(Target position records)
────

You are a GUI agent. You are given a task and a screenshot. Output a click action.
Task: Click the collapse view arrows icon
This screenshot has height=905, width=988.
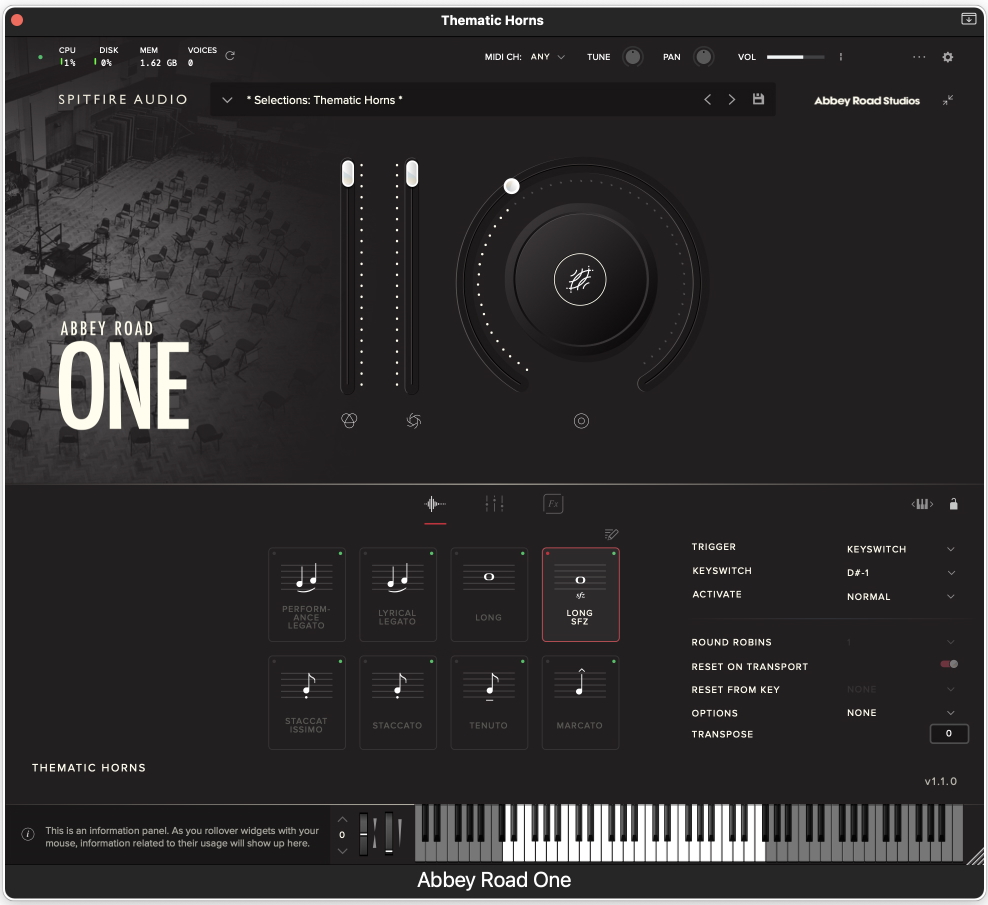click(948, 100)
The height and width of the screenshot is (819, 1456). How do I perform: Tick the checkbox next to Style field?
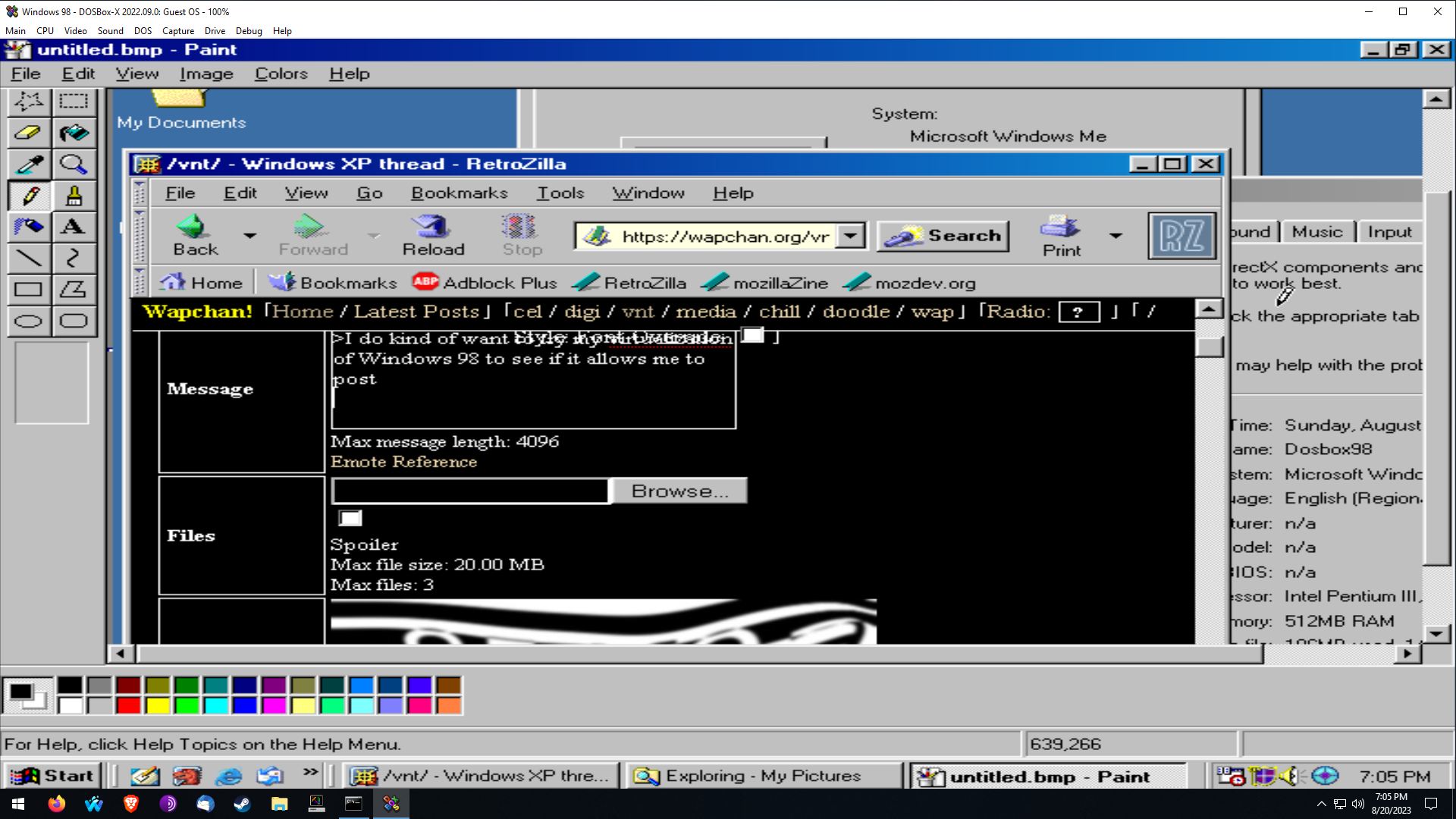point(752,335)
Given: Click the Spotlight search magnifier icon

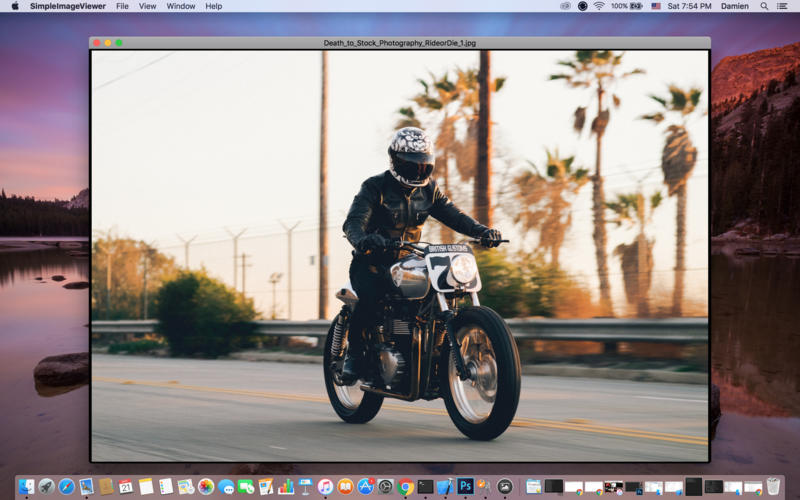Looking at the screenshot, I should pyautogui.click(x=764, y=6).
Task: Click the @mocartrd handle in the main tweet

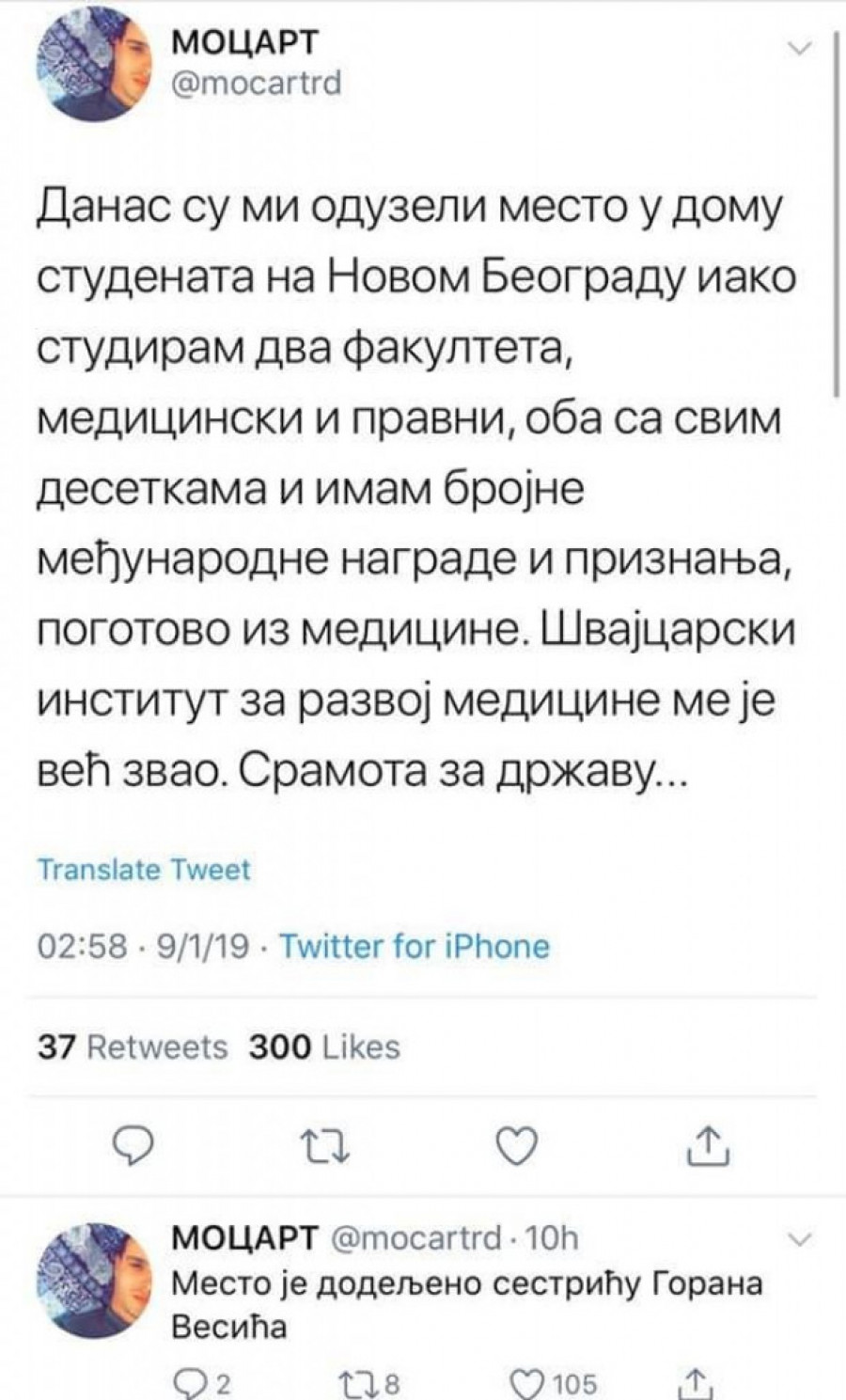Action: pos(256,85)
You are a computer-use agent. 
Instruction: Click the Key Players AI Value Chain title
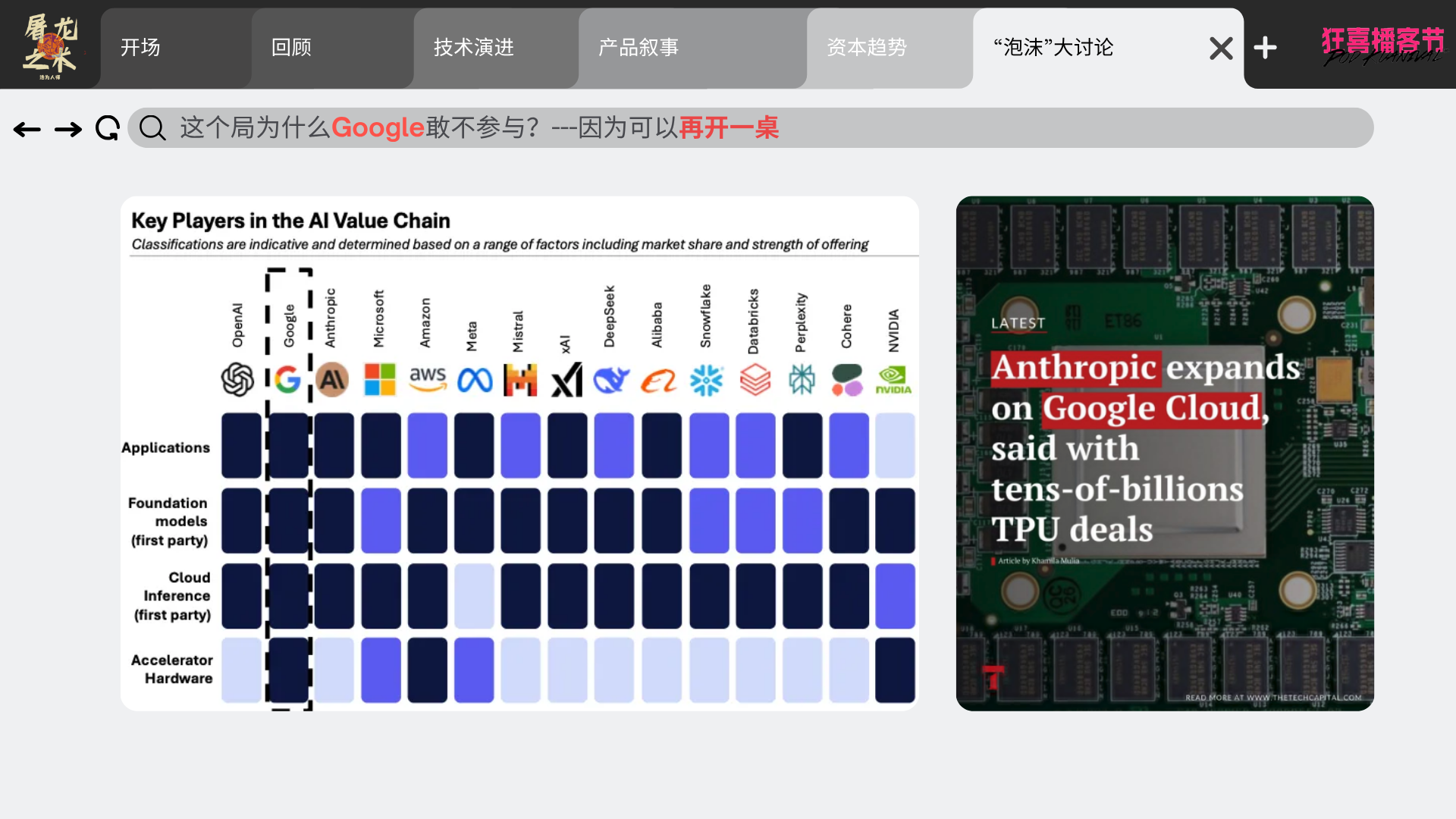[290, 221]
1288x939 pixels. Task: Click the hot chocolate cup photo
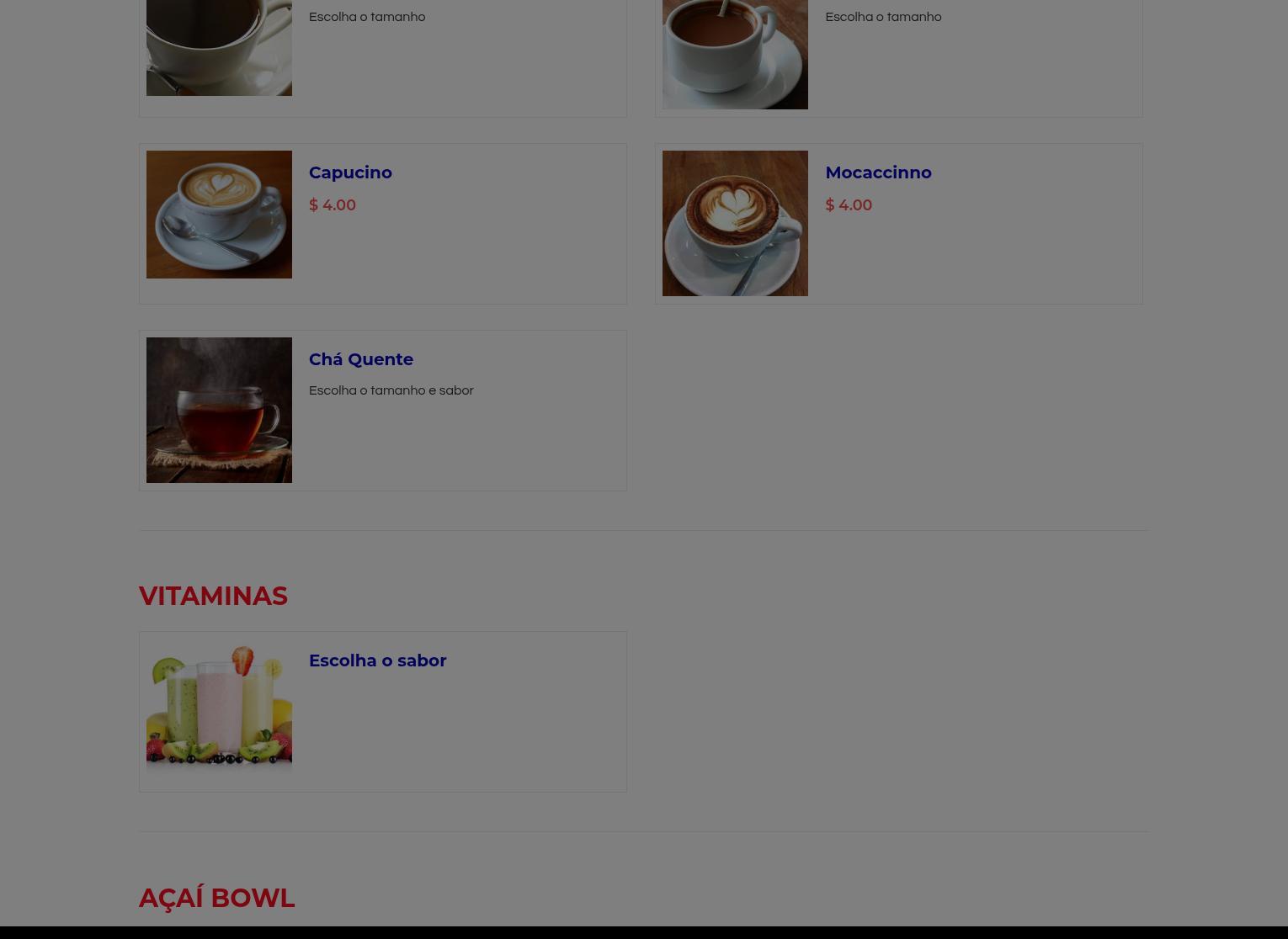(x=735, y=54)
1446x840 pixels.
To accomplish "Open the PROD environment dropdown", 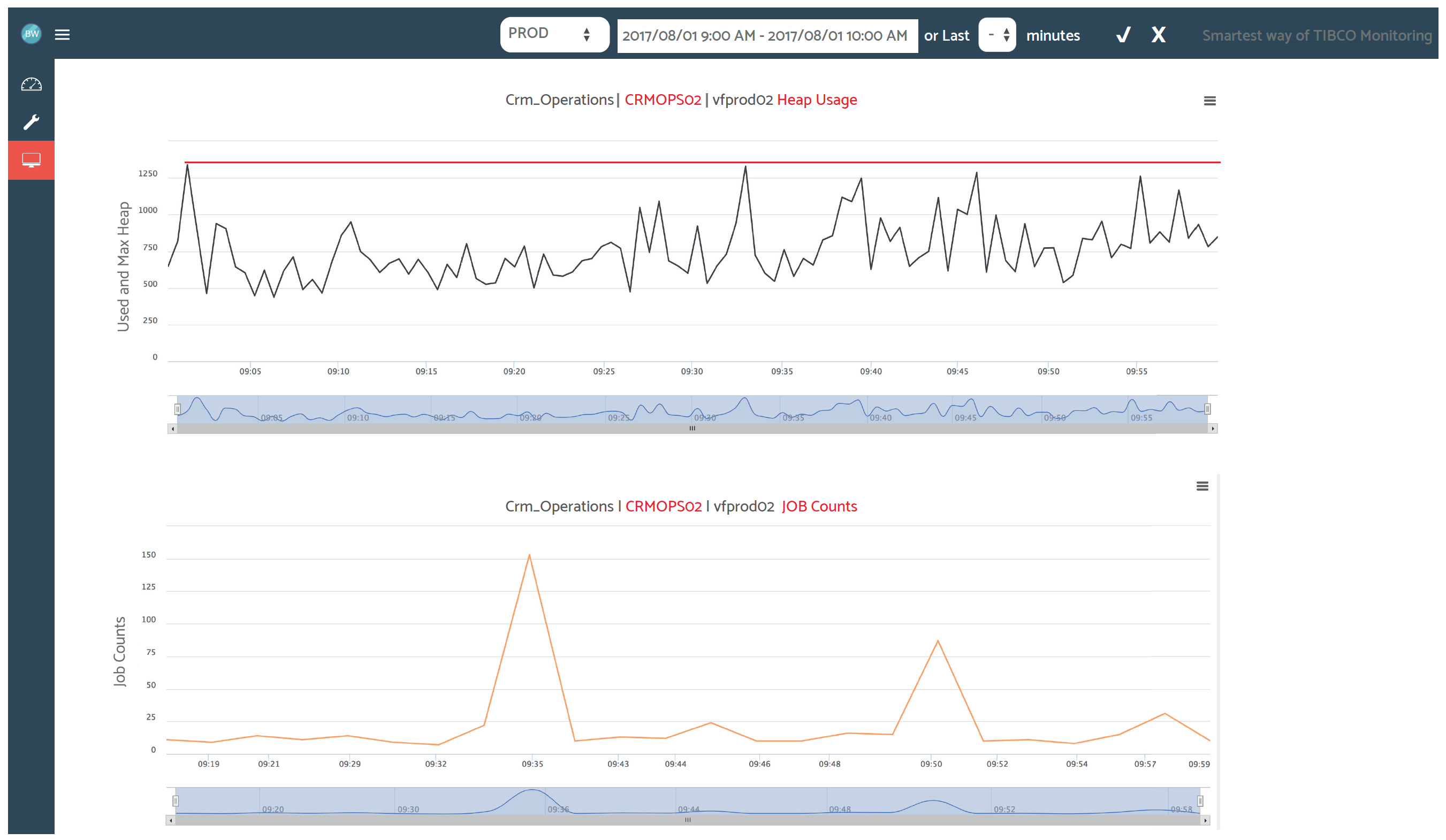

────

> Aim:
Duplicate every one of the entries above word for word, omitting the pictures.

> Reply:
You are a GUI agent. You are given a task and a screenshot. Output a click action.
Task: Click the collapse view arrows icon
This screenshot has height=905, width=988.
click(948, 100)
The height and width of the screenshot is (819, 1456). How do I perform: Tick the checkbox next to Style field?
point(752,335)
Given: Click the Spotlight search magnifier icon

Looking at the screenshot, I should pyautogui.click(x=764, y=6).
Task: Click the @mocartrd handle in the main tweet

Action: pos(256,85)
You are a computer-use agent. 
Instruction: Click the Key Players AI Value Chain title
[290, 221]
1288x939 pixels. Task: Click the hot chocolate cup photo
(x=735, y=54)
1446x840 pixels.
To accomplish "Open the PROD environment dropdown", 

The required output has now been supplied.